Mícheál’s brows drew together. “You sat there for two hours and didn’t tell me?”
She dropped her voice to a whisper. “I wanted not to alarm the beast’s driver hic.” Rain splashed against the glass, and she flinched. “Are you sure this curragh is seaworthy?”
“I won’t let you fall into the ocean, darlin’. Don’t worry. Besides, if the worst happens, remember that ice floats. Just turn yourself back into an iceberg and I’ll push you home.” He slipped the water back into his rucksack, then grimaced and pulled out a battered loaf of fennel bread. “I could use this as a float.”
She allowed herself a giggle. Vibration from the ferry’s engines thrummed rhythmically against her back, almost as soothing as Mícheál’s warm fingers that continued to caress her ankle long after the spring water had had its effect.
But he looked not at her. His granite-grey eyes scanned the cabin without being too obvious about it. Surreptitiously she followed the path of his eyes. It struck her that save for herself, she was the only Fae creature of any substantial size on the vessel. Oh, here and there a creature poked its bony face out of a handbag, a pocket, or a slipped-off shoe, but nothing anywhere near her size.
We are unguarded.
Her and Mícheál’s gazes met. The smile he gave her didn’t quite reach his eyes.
“Hic.”
He tweaked her nose, then his attention was drawn to something outside the window. This time his eyes crinkled with a real smile and he pointed. “Look out there.”
“Hic. I don’t want to look at the water,” she whispered.
“If there’s one thing I’ve learned about Selchies, they’re a snobby crowd. I’d acknowledge their presence if I were you.”
She quickly twisted around and pressed her hands and nose against the glass. There! A safe distance from the ferry’s wake, one, three, then seven slick, dark heads surfaced, snorted, then dived under again.
“No trolls or tempestaries will get you out here.” He leaned close to her ear. “Your Lady has not forgotten you.”
Yet even as he said the words, he continued to scan their surroundings, never resting.
Fog closed in, enveloping the churning ferry in a curtain of grey, obscuring everything within inches of the window. At least, blessedly, she was spared the constant reminder that the open sea lay just a few feet away.
Mícheál leaned back on the bench and stretched out his legs, lifting one arm so she could curl up under it. Nearby, a nosy matron eyed them over the rim of her glasses, then went back to her knitting.
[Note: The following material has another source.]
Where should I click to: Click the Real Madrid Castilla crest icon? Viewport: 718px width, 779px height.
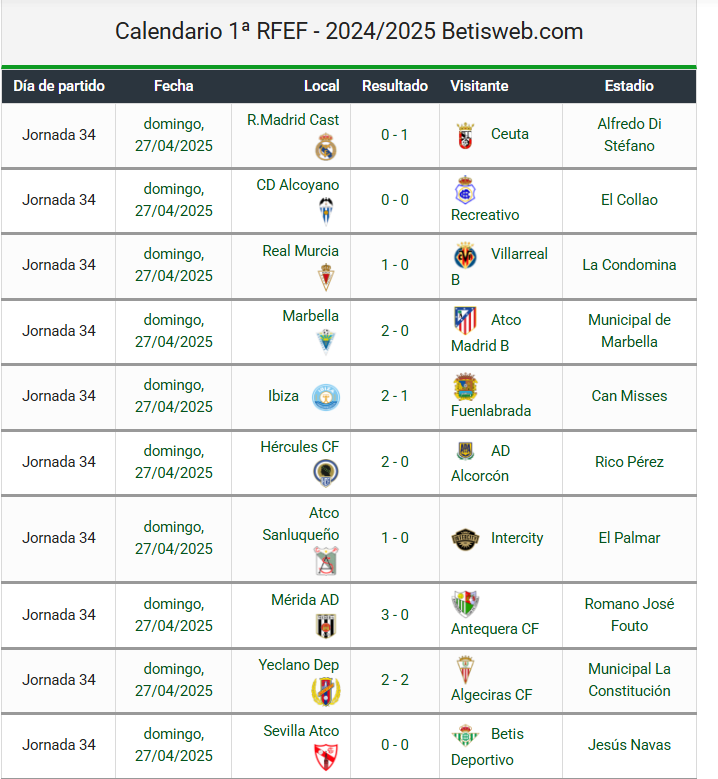[x=326, y=148]
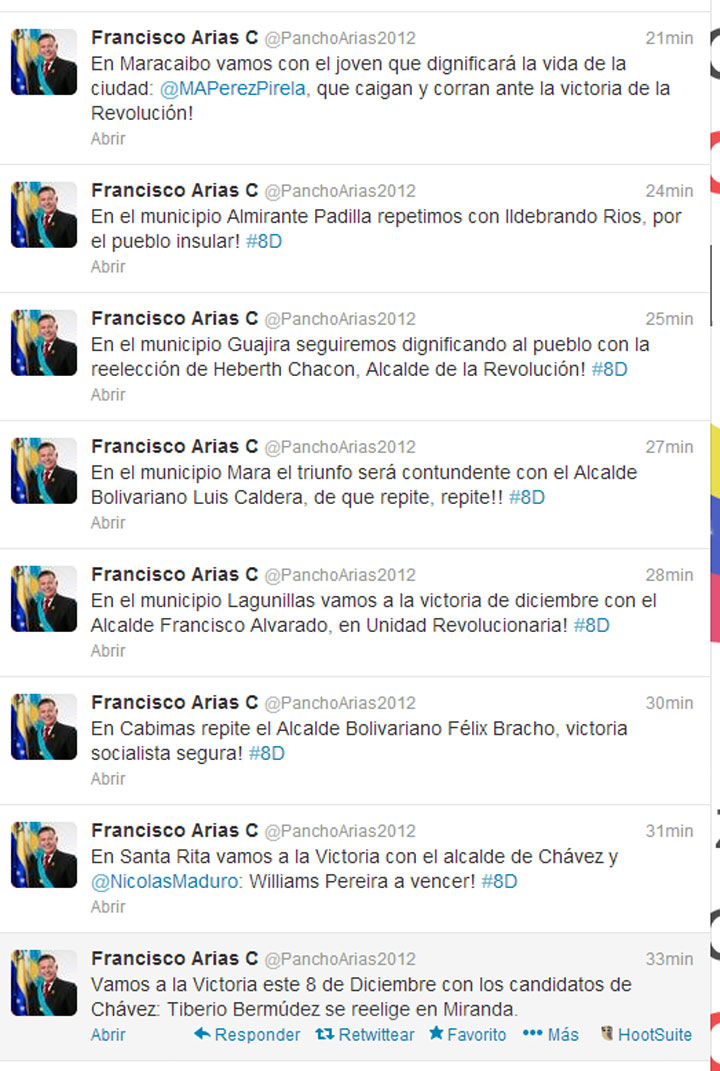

She curled into the curve of his body, and she observed that he somehow felt different. Gone were the lines of tension that bracketed his mouth and creased the space between his eyes. A new light glowed deep in his dark eyes, the light of a man looking forward to the next twist or turn of events. His body rested in a relaxed position; yet a fine, alert tension hummed just under his skin. Like a man who would not welcome battle, but neither would he run from it.
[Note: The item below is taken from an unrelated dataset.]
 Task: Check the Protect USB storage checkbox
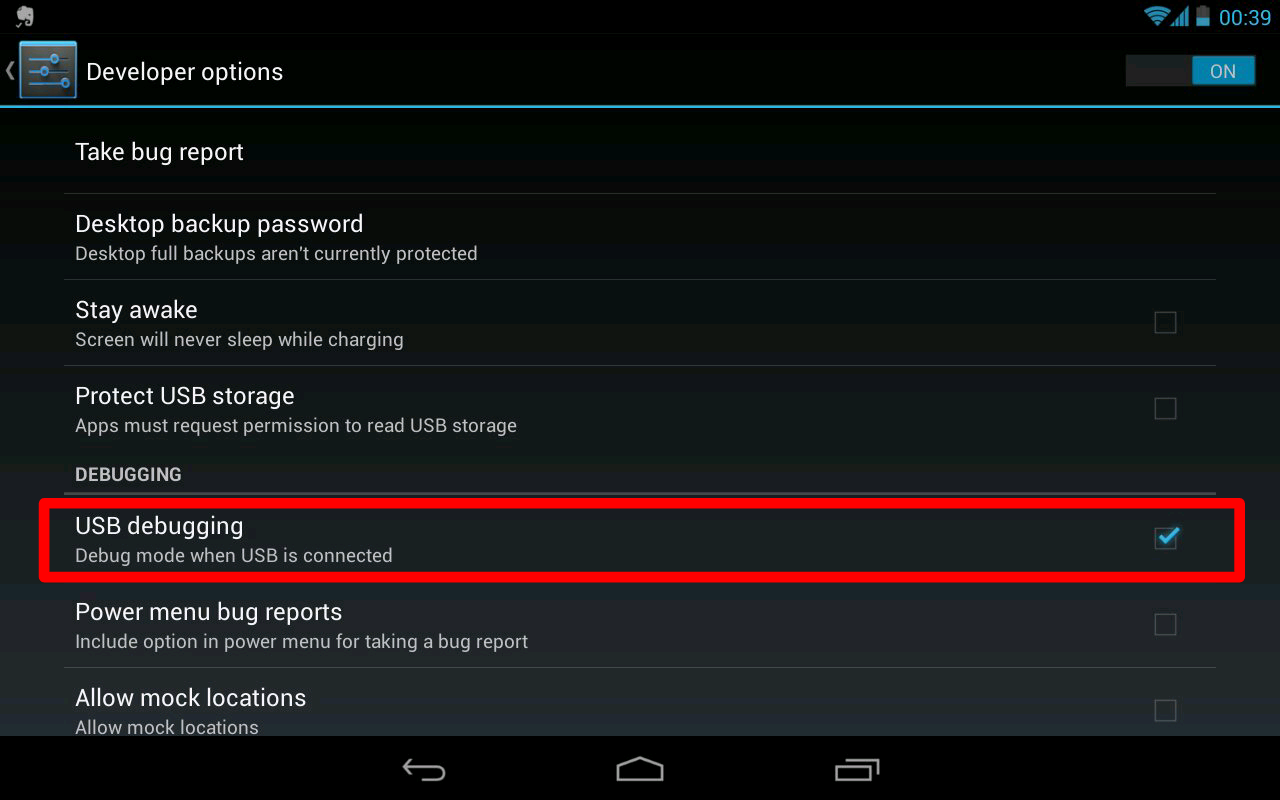coord(1165,408)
A true knight, she thought with a secret smile.
She leaned her head on his chest. The heartbeat that thudded there was quicker, lighter. Unburdened by the old walls set there by the harsh lessons of his world. The world that had tried to drum into him the idea that magic wasn’t real.
Ah, but now he believes. I feel it.
Mícheál murmured into her hair, “This will all be over soon. Then I can take you home. Your mother’ll be glad to see you. Although,” he chuckled, “I doubt she’ll be particularly happy to see me. I’m sure she’s hoping I get some vital part of me lopped off by one of Berchta’s finest.”
Abhainn’s belly clenched. She drew away and sat facing him, drawing her legs underneath her.
“Nuala didn’t tell you.”
“Tell me what?” The wary darkness returned to this eyes, dimming the boyish light of a few moments ago.
She released a little sound of frustration from her throat. Oh Màthair, what have you done? The old woman had told her much of what would be expected of her once she reached the Great Gathering, but apparently had left deliberate gaps in Mícheál’s knowledge.
“Once I take my place in the circle, I can never return.” Aching, she watched his face for a reaction.
He leaned forward, propping his elbows on his knees, and let his head drop forward for a moment.
“One representative of a race must stay on Avalon at all times,” she continued, “or the power of the Circle will not hold. I am the last of my kind…”
Mícheál sat back. “She did tell me. Nuala warned me not to set foot inside the circle. She told me you must go in alone, and my human presence would ‘contaminate’ it.”
“Ahhhh,” she whispered, letting a new smile widen her mouth. She knew Mícheál would not listen. She knew he would stay at my side until the end. Just because she had told him not to.
“She just wanted to pound it home that I was to keep my paws off you, so not to distract you from your task,” he muttered, brows drawn together. He patted at his shirt pockets. “Damn, I wish I still smoked.”
“No, no!” she insisted, moving closer. “When she saw the stone you carried, she knew you had your own destiny to fulfill. Don’t you see?”
He frowned in confusion and opened his mouth to speak, but the unmistakable sound of a seal bark shattered the drowsy quiet inside the cabin compartment.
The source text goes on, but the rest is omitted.